___ The records ___

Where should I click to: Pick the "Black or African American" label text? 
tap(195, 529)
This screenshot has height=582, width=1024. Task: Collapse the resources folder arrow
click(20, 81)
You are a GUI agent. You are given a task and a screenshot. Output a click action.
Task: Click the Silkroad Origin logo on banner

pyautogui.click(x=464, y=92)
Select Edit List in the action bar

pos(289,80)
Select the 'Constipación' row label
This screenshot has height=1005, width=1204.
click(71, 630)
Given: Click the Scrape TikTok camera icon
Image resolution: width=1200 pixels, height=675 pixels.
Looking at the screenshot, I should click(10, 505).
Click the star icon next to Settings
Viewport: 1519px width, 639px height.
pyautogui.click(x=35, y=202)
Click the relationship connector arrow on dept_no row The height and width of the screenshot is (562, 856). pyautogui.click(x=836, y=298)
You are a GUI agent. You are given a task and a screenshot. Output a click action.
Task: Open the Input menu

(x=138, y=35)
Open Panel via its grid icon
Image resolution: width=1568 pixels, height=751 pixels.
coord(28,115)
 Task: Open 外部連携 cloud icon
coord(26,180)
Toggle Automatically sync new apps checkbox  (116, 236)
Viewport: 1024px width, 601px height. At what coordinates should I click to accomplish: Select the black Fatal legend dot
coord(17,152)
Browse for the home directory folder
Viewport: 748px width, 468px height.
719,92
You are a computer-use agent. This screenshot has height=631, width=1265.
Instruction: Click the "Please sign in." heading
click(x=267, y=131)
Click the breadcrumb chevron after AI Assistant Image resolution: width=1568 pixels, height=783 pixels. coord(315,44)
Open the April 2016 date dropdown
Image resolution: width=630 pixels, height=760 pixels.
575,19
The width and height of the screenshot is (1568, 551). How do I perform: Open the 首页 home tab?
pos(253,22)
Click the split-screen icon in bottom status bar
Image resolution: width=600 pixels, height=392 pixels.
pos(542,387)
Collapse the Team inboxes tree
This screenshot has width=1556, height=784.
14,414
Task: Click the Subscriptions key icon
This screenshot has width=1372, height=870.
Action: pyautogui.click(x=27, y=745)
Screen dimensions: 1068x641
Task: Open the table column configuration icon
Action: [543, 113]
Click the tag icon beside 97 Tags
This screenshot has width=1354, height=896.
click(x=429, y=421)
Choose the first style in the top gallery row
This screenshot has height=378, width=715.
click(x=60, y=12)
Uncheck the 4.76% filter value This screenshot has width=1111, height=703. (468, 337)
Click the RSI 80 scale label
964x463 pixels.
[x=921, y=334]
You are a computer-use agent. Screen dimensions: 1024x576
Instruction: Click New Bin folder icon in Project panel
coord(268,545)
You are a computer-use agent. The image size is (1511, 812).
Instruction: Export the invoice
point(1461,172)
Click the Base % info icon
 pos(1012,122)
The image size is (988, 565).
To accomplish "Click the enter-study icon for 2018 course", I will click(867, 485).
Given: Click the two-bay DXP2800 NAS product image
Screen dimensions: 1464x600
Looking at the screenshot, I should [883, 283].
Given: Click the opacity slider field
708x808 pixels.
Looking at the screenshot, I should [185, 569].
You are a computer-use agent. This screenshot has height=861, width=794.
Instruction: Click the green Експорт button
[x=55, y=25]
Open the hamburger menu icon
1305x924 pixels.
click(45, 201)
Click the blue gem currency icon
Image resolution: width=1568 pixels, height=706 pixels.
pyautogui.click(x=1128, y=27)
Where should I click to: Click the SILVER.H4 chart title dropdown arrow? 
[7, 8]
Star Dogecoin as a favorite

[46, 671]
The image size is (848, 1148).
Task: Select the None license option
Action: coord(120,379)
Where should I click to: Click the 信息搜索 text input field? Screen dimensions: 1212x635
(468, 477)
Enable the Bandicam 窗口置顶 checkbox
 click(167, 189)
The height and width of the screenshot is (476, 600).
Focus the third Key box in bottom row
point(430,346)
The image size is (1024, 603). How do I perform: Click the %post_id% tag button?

___

• **Problem**:
Extract the data exactly as given.

• **Output below**:
Where should I click to: Pick the "Black or African American" label text? 
tap(195, 529)
This screenshot has height=582, width=1024. Task: Collapse the resources folder arrow
click(20, 81)
You are a GUI agent. You are given a task and a screenshot. Output a click action.
Task: Click the Silkroad Origin logo on banner

pyautogui.click(x=464, y=92)
Select Edit List in the action bar

pos(289,80)
Select the 'Constipación' row label
This screenshot has height=1005, width=1204.
click(71, 630)
Given: Click the Scrape TikTok camera icon
Image resolution: width=1200 pixels, height=675 pixels.
Looking at the screenshot, I should click(10, 505).
Click the star icon next to Settings
Viewport: 1519px width, 639px height.
pyautogui.click(x=35, y=202)
Click the relationship connector arrow on dept_no row The height and width of the screenshot is (562, 856). pyautogui.click(x=836, y=298)
You are a GUI agent. You are given a task and a screenshot. Output a click action.
Task: Open the Input menu

(x=138, y=35)
Open Panel via its grid icon
Image resolution: width=1568 pixels, height=751 pixels.
coord(28,115)
 Task: Open 外部連携 cloud icon
coord(26,180)
Toggle Automatically sync new apps checkbox  (116, 236)
Viewport: 1024px width, 601px height. At what coordinates should I click to accomplish: Select the black Fatal legend dot
coord(17,152)
Browse for the home directory folder
Viewport: 748px width, 468px height.
719,92
You are a computer-use agent. This screenshot has height=631, width=1265.
Instruction: Click the "Please sign in." heading
click(x=267, y=131)
Click the breadcrumb chevron after AI Assistant Image resolution: width=1568 pixels, height=783 pixels. coord(315,44)
Open the April 2016 date dropdown
Image resolution: width=630 pixels, height=760 pixels.
575,19
The width and height of the screenshot is (1568, 551). How do I perform: Open the 首页 home tab?
pos(253,22)
Click the split-screen icon in bottom status bar
Image resolution: width=600 pixels, height=392 pixels.
pos(542,387)
Collapse the Team inboxes tree
This screenshot has width=1556, height=784.
14,414
Task: Click the Subscriptions key icon
This screenshot has width=1372, height=870.
Action: pyautogui.click(x=27, y=745)
Screen dimensions: 1068x641
Task: Open the table column configuration icon
Action: [543, 113]
Click the tag icon beside 97 Tags
This screenshot has width=1354, height=896.
click(x=429, y=421)
Choose the first style in the top gallery row
This screenshot has height=378, width=715.
click(x=60, y=12)
Uncheck the 4.76% filter value This screenshot has width=1111, height=703. (468, 337)
Click the RSI 80 scale label
964x463 pixels.
[x=921, y=334]
You are a computer-use agent. Screen dimensions: 1024x576
Instruction: Click New Bin folder icon in Project panel
coord(268,545)
You are a computer-use agent. The image size is (1511, 812).
Instruction: Export the invoice
point(1461,172)
Click the Base % info icon
 pos(1012,122)
The image size is (988, 565).
To accomplish "Click the enter-study icon for 2018 course", I will click(867, 485).
Given: Click the two-bay DXP2800 NAS product image
Screen dimensions: 1464x600
Looking at the screenshot, I should [883, 283].
Given: Click the opacity slider field
708x808 pixels.
Looking at the screenshot, I should [185, 569].
You are a computer-use agent. This screenshot has height=861, width=794.
Instruction: Click the green Експорт button
[x=55, y=25]
Open the hamburger menu icon
1305x924 pixels.
click(45, 201)
Click the blue gem currency icon
Image resolution: width=1568 pixels, height=706 pixels.
pyautogui.click(x=1128, y=27)
Where should I click to: Click the SILVER.H4 chart title dropdown arrow? 
[7, 8]
Star Dogecoin as a favorite

[46, 671]
The image size is (848, 1148).
Task: Select the None license option
Action: coord(120,379)
Where should I click to: Click the 信息搜索 text input field? Screen dimensions: 1212x635
(468, 477)
Enable the Bandicam 窗口置顶 checkbox
 click(167, 189)
The height and width of the screenshot is (476, 600).
Focus the third Key box in bottom row
point(430,346)
The image size is (1024, 603). How do I perform: Click the %post_id% tag button?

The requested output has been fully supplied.